Strobe benchmarks are totally different from visible-GtG benchmarks, because strobe is a just a mere game of hiding GtG -- and sometimes it's done badly, and sometimes it's done virtually perfectly (the 1% cream of crop LCDs). The theoretical clarity of LCDs is now infinite once GtG100% is perfectly hidden in VBI. This happened recently, and the limitation of motion clarity of LCDs is merely simply how brightly & briefly the backlight can be flashed.
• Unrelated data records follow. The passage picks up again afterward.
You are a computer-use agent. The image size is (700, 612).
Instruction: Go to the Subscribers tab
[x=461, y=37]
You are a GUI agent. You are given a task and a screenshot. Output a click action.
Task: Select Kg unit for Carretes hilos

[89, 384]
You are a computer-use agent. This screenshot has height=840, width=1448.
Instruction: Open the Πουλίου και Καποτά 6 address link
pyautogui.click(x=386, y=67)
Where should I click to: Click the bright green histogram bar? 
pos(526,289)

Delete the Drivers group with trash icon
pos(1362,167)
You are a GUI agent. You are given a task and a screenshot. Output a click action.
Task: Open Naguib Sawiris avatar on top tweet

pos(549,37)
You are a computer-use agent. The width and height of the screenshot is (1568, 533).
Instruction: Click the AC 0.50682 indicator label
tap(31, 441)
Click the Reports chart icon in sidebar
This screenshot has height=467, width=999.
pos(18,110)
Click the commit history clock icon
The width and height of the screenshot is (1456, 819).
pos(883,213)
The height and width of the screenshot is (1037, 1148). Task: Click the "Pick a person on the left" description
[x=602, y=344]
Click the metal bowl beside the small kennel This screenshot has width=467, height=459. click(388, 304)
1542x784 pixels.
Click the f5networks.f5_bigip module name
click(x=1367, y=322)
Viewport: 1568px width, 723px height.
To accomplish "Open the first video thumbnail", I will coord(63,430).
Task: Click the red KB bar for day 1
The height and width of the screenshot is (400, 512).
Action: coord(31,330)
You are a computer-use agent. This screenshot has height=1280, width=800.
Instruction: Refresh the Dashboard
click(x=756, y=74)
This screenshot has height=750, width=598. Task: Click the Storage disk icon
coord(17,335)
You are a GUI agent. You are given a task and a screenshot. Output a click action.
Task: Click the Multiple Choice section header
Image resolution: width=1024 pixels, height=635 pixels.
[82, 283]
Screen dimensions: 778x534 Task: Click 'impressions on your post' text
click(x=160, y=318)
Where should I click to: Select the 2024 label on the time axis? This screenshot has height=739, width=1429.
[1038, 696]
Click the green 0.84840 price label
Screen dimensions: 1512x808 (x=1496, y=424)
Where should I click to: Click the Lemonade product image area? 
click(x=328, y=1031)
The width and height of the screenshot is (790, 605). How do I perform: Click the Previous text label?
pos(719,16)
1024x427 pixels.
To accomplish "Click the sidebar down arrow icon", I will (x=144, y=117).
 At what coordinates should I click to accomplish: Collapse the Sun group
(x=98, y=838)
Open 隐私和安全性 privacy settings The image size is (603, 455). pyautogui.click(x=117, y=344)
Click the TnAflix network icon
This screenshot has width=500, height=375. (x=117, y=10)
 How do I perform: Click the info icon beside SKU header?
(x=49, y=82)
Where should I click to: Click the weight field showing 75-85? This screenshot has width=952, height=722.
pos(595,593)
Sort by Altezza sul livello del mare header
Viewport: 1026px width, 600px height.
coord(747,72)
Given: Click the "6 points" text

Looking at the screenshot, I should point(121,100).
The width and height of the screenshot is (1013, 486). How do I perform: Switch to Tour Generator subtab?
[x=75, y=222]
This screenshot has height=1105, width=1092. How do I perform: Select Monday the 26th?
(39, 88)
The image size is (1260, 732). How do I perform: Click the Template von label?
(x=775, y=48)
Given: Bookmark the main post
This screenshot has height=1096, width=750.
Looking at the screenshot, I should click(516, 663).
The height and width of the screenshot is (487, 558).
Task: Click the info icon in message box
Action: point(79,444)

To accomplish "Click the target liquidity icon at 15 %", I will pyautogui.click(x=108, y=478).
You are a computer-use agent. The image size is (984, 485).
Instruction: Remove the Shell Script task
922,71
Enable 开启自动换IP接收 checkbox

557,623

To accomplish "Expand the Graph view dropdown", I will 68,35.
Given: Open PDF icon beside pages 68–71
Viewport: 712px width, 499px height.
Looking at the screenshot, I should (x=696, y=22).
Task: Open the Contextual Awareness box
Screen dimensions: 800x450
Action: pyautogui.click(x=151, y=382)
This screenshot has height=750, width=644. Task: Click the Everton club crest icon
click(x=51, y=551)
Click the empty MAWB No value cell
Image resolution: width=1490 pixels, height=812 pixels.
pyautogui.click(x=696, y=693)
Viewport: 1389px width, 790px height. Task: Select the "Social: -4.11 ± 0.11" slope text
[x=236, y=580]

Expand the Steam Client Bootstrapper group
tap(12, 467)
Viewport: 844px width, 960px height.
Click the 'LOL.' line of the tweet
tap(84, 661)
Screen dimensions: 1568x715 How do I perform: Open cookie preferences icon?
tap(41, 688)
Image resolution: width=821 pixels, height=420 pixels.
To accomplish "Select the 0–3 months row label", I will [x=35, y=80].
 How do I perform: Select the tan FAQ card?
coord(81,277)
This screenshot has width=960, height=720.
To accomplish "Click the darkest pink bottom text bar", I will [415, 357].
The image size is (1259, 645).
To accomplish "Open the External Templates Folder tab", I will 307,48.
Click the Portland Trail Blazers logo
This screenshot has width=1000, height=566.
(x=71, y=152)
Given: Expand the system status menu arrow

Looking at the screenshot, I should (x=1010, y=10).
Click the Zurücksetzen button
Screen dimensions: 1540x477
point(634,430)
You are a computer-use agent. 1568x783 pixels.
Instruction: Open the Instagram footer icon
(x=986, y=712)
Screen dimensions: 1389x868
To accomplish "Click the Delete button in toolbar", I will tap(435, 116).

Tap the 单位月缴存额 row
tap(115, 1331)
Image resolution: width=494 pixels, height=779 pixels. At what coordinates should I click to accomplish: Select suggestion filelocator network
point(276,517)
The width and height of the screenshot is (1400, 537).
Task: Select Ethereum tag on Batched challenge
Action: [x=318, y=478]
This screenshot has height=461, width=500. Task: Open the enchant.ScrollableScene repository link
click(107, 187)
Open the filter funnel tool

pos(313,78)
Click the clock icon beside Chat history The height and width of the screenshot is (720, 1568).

One can even use a water-cooled backlight to strobe 10,000 nits for 0.1ms, to even be better than short-persistence phosphor CRTs, which still has green-phosphor ghosting on blacks, which the top 1% strobed LCDs do not have. It's very hard still, but the entire real world GtG-100% heatmap (65280 pixel color combos in 8-bit, excluding the no-operation changes, 65536-256) finally became perfect below human visible error margins on certain best-1% strobed LCDs. When used with refresh rate headroom and QFT tricks, LCD GtG finally sped up recently to be successfully hidden in VBI, which was the magical thing allowing LCDs to have unbounded motion clarity ability (beating CRTs in motion resolution).